[PATCH 2/4] iommu: add ARM LPAE page table allocator

Tue Dec 2 01:41:56 PST 2014

On Mon, Dec 01, 2014 at 08:21:58PM +0000, Laurent Pinchart wrote:
> On Monday 01 December 2014 17:23:15 Will Deacon wrote:
> > On Sun, Nov 30, 2014 at 11:29:46PM +0000, Laurent Pinchart wrote:
> > > On Thursday 27 November 2014 11:51:16 Will Deacon wrote:
> > > > +     /* Looking good; allocate a pgd */
> > > > +     data->pgd = alloc_pages_exact(1UL << data->pg_shift,
> > > > +                                   GFP_KERNEL | __GFP_ZERO);
> > > 
> > > data->pg_shift is computed as __ffs(cfg->pgsize_bitmap). 1UL <<
> > > data->pg_shift will thus be equal to the smallest page size supported by
> > > the IOMMU. This will thus allocate 4kB, 16kB or 64kB depending on the
> > > IOMMU configuration. However, if I'm not mistaken the top-level directory
> > > needs to store one entry per largest supported page size. That's 4, 128
> > > or 8 entries depending on the configuration. You're thus over-allocating.
> > 
> > Yeah, I'll take a closer look at this. The size of the pgd really depends
> > on the TxSZ configuration, which in turn depends on the ias and the page
> > size. There are also alignment constraints to bear in mind, but I'll see
> > what I can do (as it stands, over-allocating will always work).
> 
> Beside wasting memory, the code also doesn't reflect the requirements. It 
> works by chance, meaning it could break later.

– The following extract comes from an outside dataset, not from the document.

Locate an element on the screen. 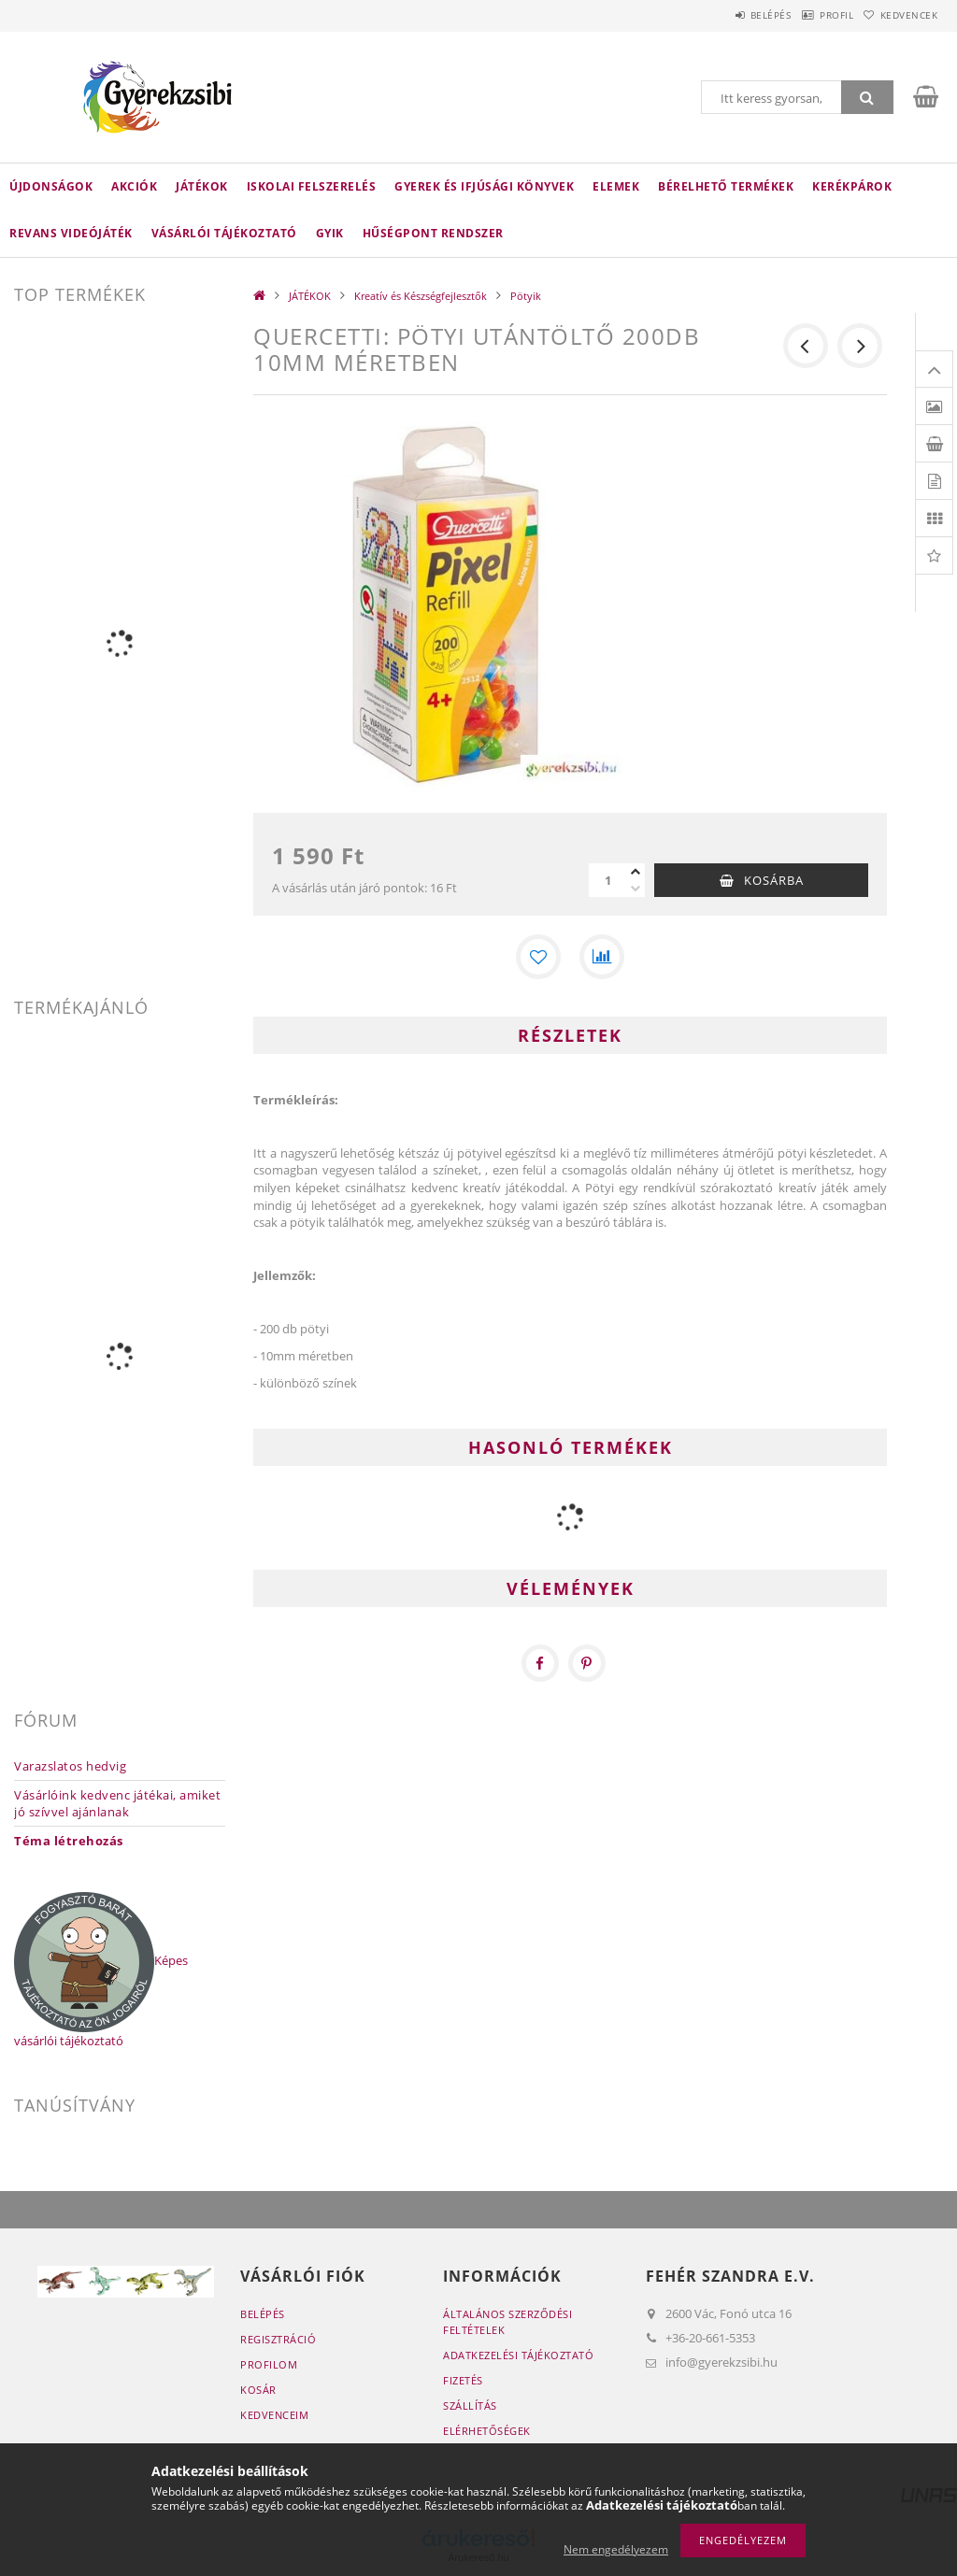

It won't break, as the maximum size *is* bounded by a page for stage-1
and we already handle stage-2 concatenation correctly.

> That's why I'd like to see this 
> being fixed. Can't the size be computed with something like
> 
> 	size = (1 << (ias - data->levels * data->pg_shift))
> 	     * sizeof(arm_lpae_iopte);
> 
> (please add a proper detailed comment to explain the computation, as the 
> meaning is not straightforward)

That's actually the easy part. The harder part is getting the correct
alignment, which means managing by own kmem_cache on a per-ops basis. That
feels like overkill to me and we also need to make sure that we don't screw
up the case of concatenated pgds at stage-2. On top of that, since each
cache would be per-ops, I'm not even sure we'd save anything (the slab
allocators all operate on pages afaict).

If I use alloc_page_exact, we'll still have some wasteage, but it would 
be less for the case where the CPU page size is smaller than the SMMU page
size. Do you think that's worth the extra complexity? We allocate full pages
at all levels after the pgd, so the wasteage is relatively small.

An alternative would be preinitialising some caches for `likely' pgd sizes,
but that's also horrible, especially if the kernel decides that it doesn't
need a bunch of the configurations at runtime.

Will